Proximity to fast food outlets can increase risk of type 2 diabetes

Research has long suggested that proximity to food makes an individual more likely to eat it.

A new study supports this theory, while suggesting that our "fast food nation" is partially to blame for the rise of type 2 diabetes cases across the country - especially among inner-city communities.

As researchers reported in Public Health Nutrition, for every additional two fast food outlets per neighborhood, one additional diabetes case is likely.

"We found that the number of fast-food outlets in a person's neighborhood was associated with an increased risk of screen-detected type 2 diabetes and obesity," said study leader Professor Kamlesh Khunti, from the University of Leicester's Diabetes Research Center.

'Alarming results'

In neighborhoods where non-white ethnicities dominated, there were about double the amount of fast food outlets compared with White European neighborhoods.

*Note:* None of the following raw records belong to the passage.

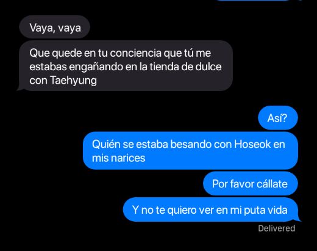Click the gray bubble tail under "con Taehyung"
Screen dimensions: 317x251
coord(20,89)
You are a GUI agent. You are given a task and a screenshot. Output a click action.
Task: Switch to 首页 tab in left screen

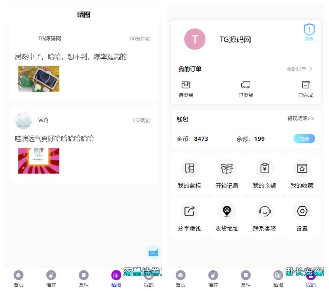tap(19, 279)
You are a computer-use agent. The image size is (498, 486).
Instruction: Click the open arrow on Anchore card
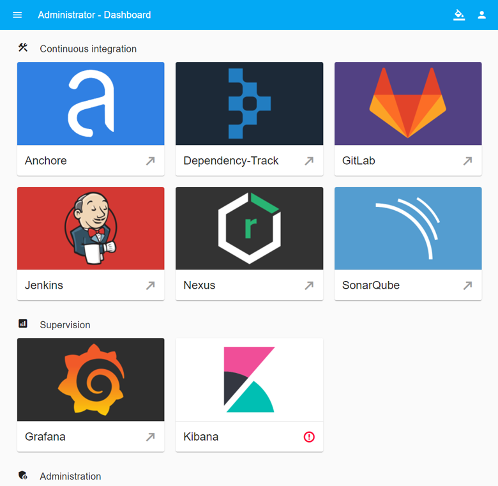click(151, 161)
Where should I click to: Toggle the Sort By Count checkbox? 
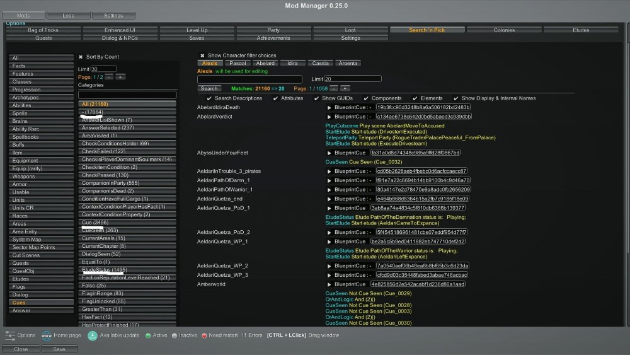click(81, 57)
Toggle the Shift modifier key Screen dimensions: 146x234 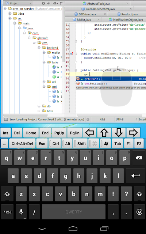click(x=81, y=144)

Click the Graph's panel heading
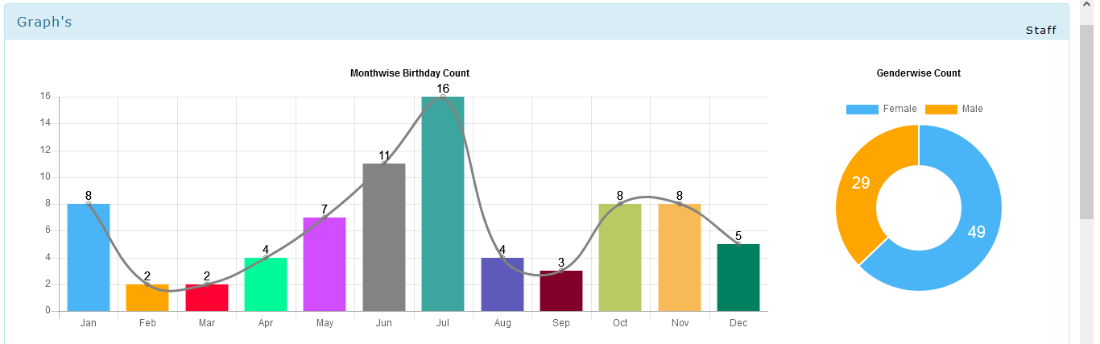click(x=44, y=22)
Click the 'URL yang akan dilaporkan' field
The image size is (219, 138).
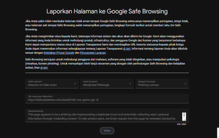107,98
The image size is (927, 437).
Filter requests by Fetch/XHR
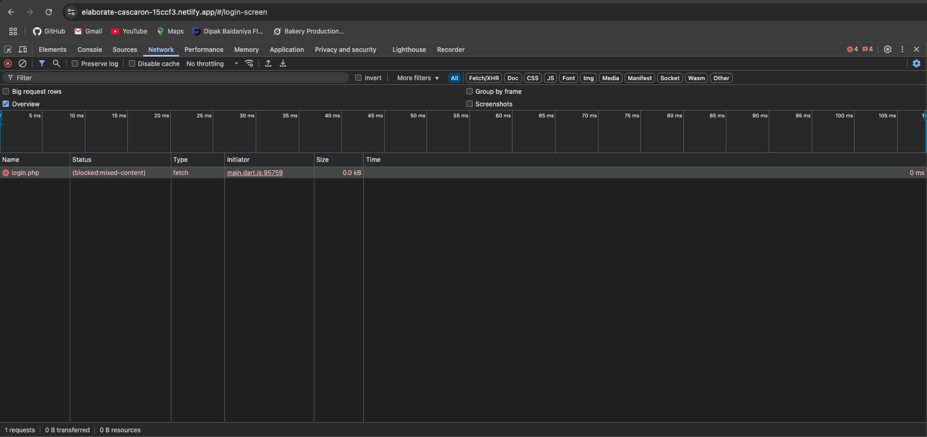coord(484,78)
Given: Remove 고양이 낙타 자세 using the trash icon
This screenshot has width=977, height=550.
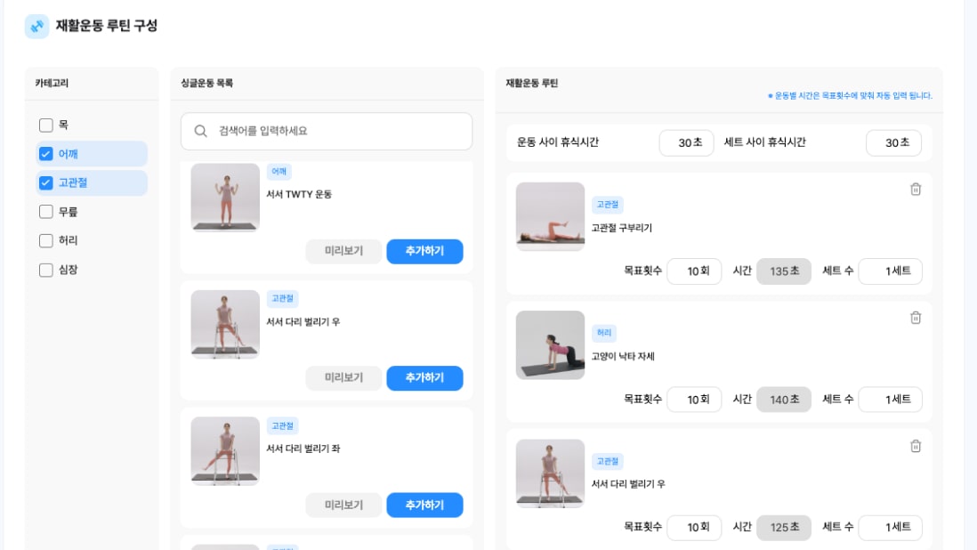Looking at the screenshot, I should pos(916,318).
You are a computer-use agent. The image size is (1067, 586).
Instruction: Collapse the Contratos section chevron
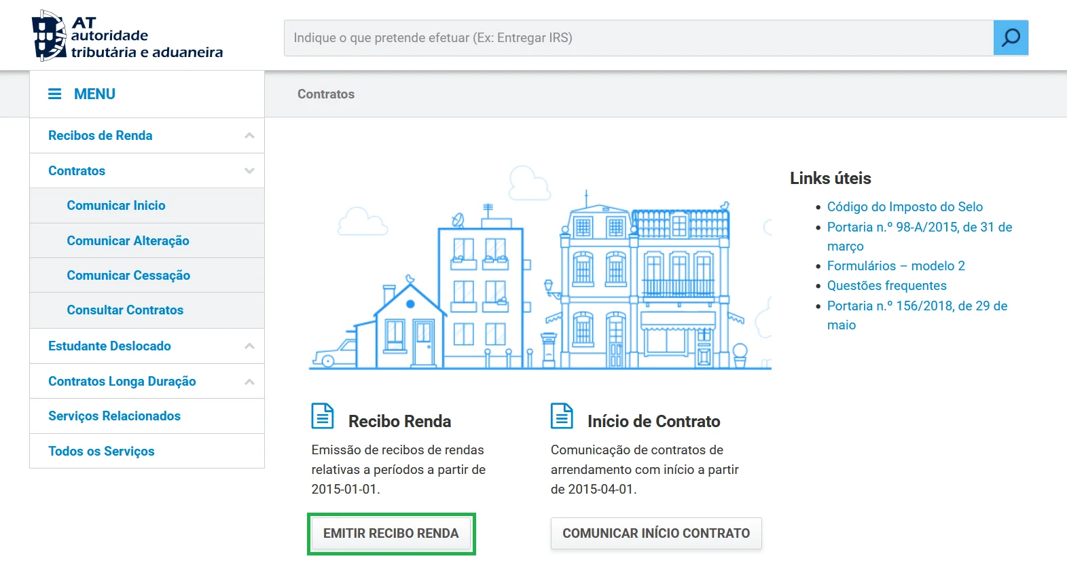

"We found a much higher number of fast food outlets in more deprived areas where a higher number of black and minority ethnic populations resided," Khunti said. "The results are quite alarming and have major implications for public health interventions to limit the number of fast food outlets in more deprived areas."

According to Dr. Patrice Carter, co-author of the study, the connection between fast food outlets and type 2 diabetes doesn't come as a surprise.

"Fast-food is high in total fat, trans-fatty acids and sodium, portion sizes have increased two to fivefold over the last 50 years and a single fast-food meal provides approximately 5860 kJ (1400 kcal)," Carter said. "Furthermore, fast-food outlets often provide sugar-rich drinks."

A study published earlier this year in the British Medical Journal found that proximity to take-out restaurants could double a person's odds of becoming obese.